Required work |
Set down the data below exactly as it appears, from the line containing "661x495 pixels." through the end of the data, both ends included. Leave the pictures out of your answer.

[Excerpt from a dataset]
=-=-=-=-=
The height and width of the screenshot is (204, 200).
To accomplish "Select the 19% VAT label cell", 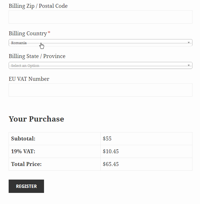I will coord(23,152).
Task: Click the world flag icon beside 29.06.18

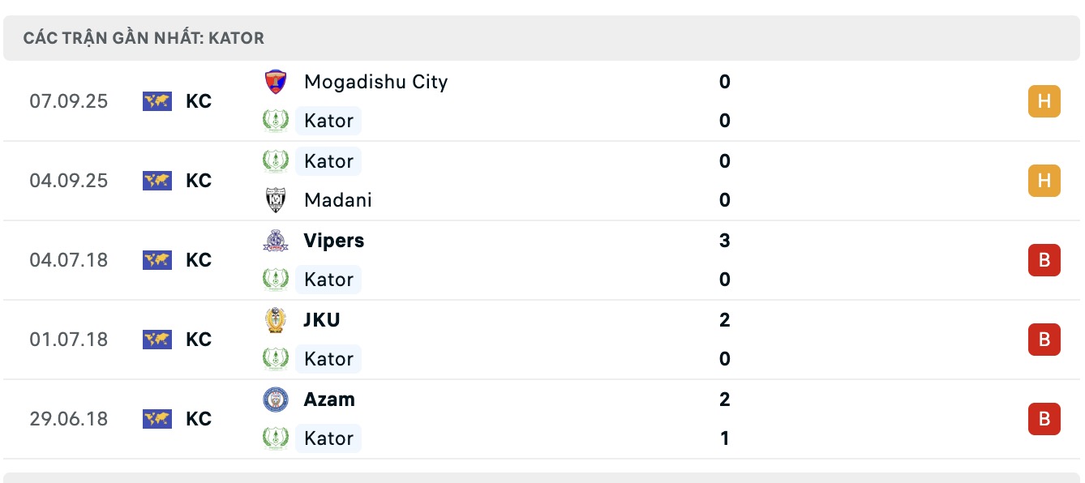Action: coord(157,419)
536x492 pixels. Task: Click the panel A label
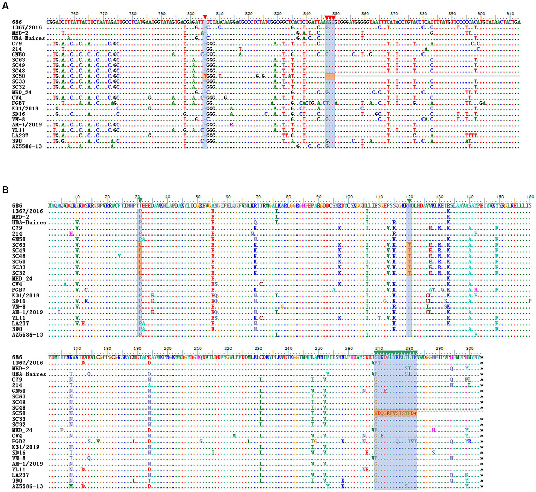tap(5, 6)
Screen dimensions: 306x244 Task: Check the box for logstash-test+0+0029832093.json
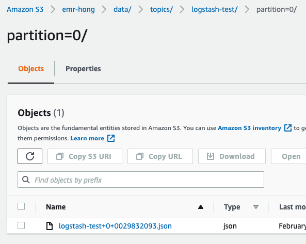pos(21,225)
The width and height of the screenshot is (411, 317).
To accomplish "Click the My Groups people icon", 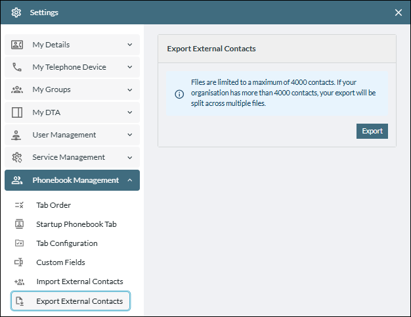I will pos(17,89).

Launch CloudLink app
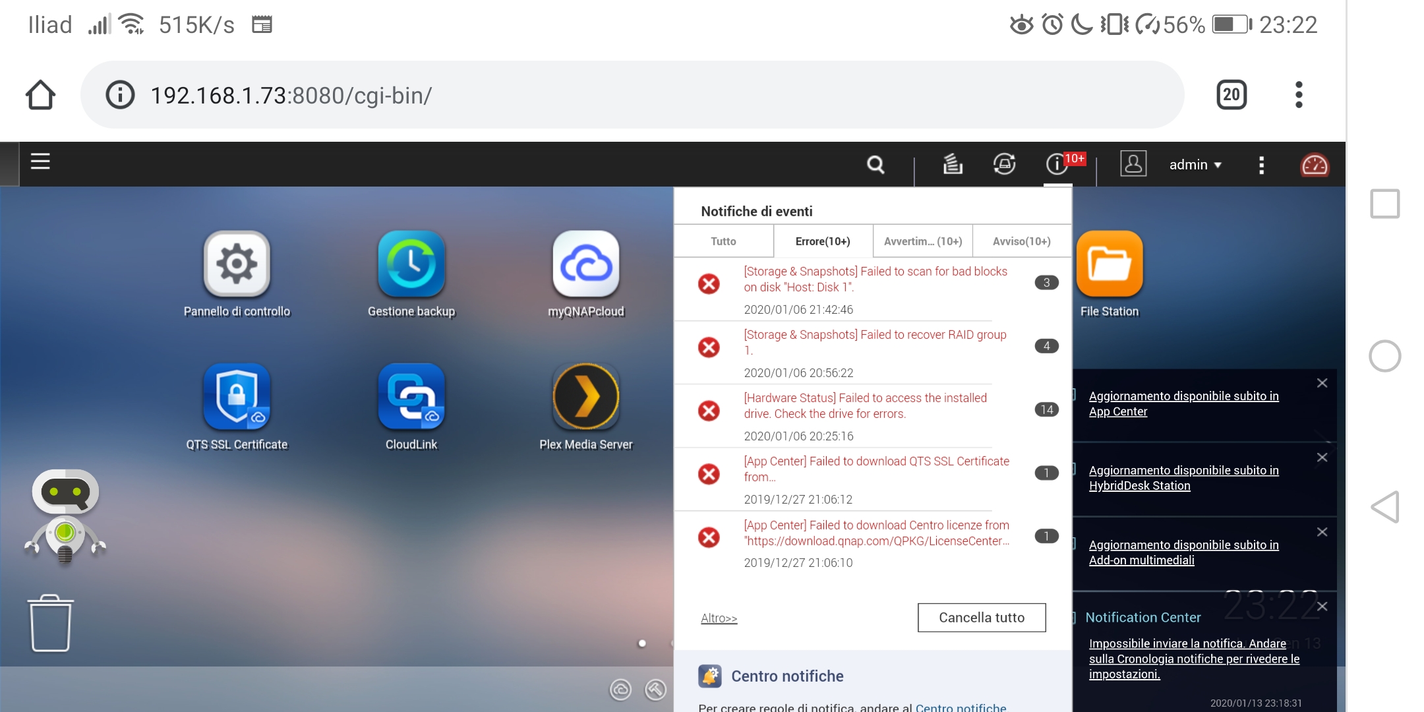[411, 397]
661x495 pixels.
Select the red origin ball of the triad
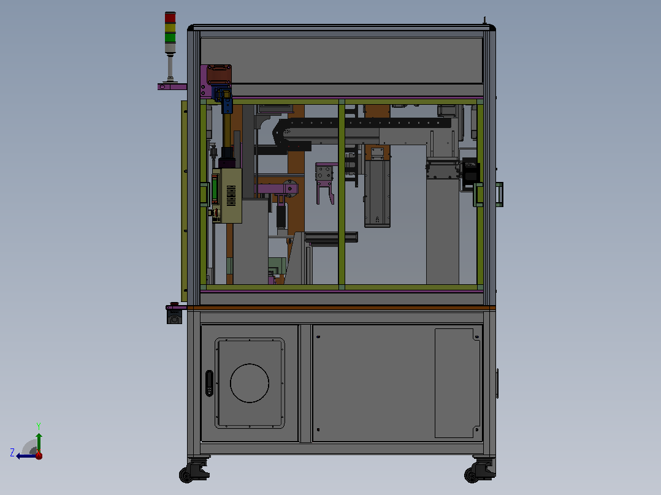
=-=-=-=-=
Solution to this exercise |
661x495 pixels.
Select the red origin ball of the triad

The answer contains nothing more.